## [QUESTIONS ON THE MATERIAL]
(1) In the article below on the economy under lockdown, name each region the article gives a GDP share for, along with that share.
(2) According to the article below on the economy under lockdown, what share of its probationary employees is the Bank of the Philippine Islands laying off?
(3) Using the article below on the economy under lockdown, explain why ending the lockdown would not immediately help the economy bounce back.

Reviving an economy crippled by lockdown


Easing Metro Manila into general community quarantine (GCQ), a softer version of the government’s strict quarantine measures, involves a delicate balance of trying to restart our battered economy without fueling a second wave of Covid-19 infections.

Tax collections slid 61.56 percent year-on-year to P90.5 billion in April, a month when the Bureau of Internal Revenue’s collection usually surges because of the income tax deadline, which had to be extended thrice because of the lockdown. Meanwhile, Customs’ revenues, the government’s second-biggest source of income, are also down 33.38 percent.

The Treasury reported a 10,214.56-percent budget deficit jump at the end of the first four months of 2020, rising to P347.9 billion from only P3.4 billion last year.

Anemic collections have forced the government to borrow more to finance the country’s Covid-19 response program. By year’s end, government is expected to have an outstanding debt level equivalent to 49.8 percent of gross domestic product (GDP).

The Philippine economy shrank 0.2 percent in the first quarter and is projected to have lost as much as P1.1 trillion during the first 45 days of the lockdown, according to government data. New York-based think tank Global Source said the country may post a minimum of 7 percent GDP contraction this year.

Remittances from Filipinos working abroad are usually more than enough to keep the economy afloat, but thousands of OFWs are returning home jobless, while many of those who remain abroad are unable to work or at the brink of losing their employment because of the pandemic.

The World Bank said it sees remittances of migrant workers falling 20 percent across the globe because of the pandemic.

Labor Undersecretary Claro Arellano told a recent House Committee on Overseas Workers’ Affairs hearing that around 500,000 OFWs will be unemployed by August this year, joining the 5 to 10 million workers who could lose their jobs in the country, which Labor Secretary Silvestre Bello III earlier projected.

Ending the lockdown would not immediately help the economy bounce back, even considering that Metro Manila accounts for the largest share of the country’s GDP at 36 percent (followed by Calabarzon at 17 percent and Central Luzon with a share of 9.8 percent, regions that will also be shifted to GCQ).

The fear of a virus that has no vaccine will still be around and it will continue to have a significant effect on the economy.

People will still be reluctant to return to work and go shopping, affecting consumption. They will likely forego making big purchases and new investments, like buying a house, for instance, or starting a business.

Even businesses are likely to review their financial commitments and major investments while the economic outlook is uncertain. Already, we are seeing some companies looking to trim their work force to cut costs, particularly in the travel and hospitality sectors.

If travel restrictions are relaxed, the threat of catching the virus and the hassles of all the additional precautionary measures being imposed by authorities will likely discourage many people to travel, a big setback to the tourism industry, which contributes around 12 percent to the Philippine economy.

Even other sectors like the IT-BPM, manufacturing, trade and banking are not spared. For instance, the Bank of the Philippine Islands, one of the largest banks in the country, already announced that it is laying off about 30 percent of its probationary employees, or about 2 percent of BPI’s total work force.

The millions of workers who will be permanently laid off, including the jobless OFWs coming home, plus the new graduates who will join the ranks of the unemployed, will all reinforce downward spending, or reduce demand for goods and services across the whole economy.

But there is hope in this long and winding road to recovery, and it starts with resuming a range of economic activities that were crippled during the lockdown. The government has no choice but to arrest the economic free fall.

In the long term, the debt and deficit will be diminished by economic growth, productivity and low inflation, once industries and businesses are revived and people get their jobs back.

(Saved data entries)
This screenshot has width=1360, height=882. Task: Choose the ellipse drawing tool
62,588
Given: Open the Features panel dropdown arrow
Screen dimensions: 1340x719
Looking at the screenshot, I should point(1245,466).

## [SOLUTIONS TO THE PROBLEMS]
(1)
Metro Manila: 36 percent
Calabarzon: 17 percent
Central Luzon: 9.8 percent

(2) About 30 percent, or about 2 percent of BPI's total work force.

(3) Fear of a virus with no vaccine will remain and keep weighing on the economy. People will still be reluctant to return to work and go shopping, which hurts consumption. They will likely put off big purchases and new investments such as buying a house or starting a business.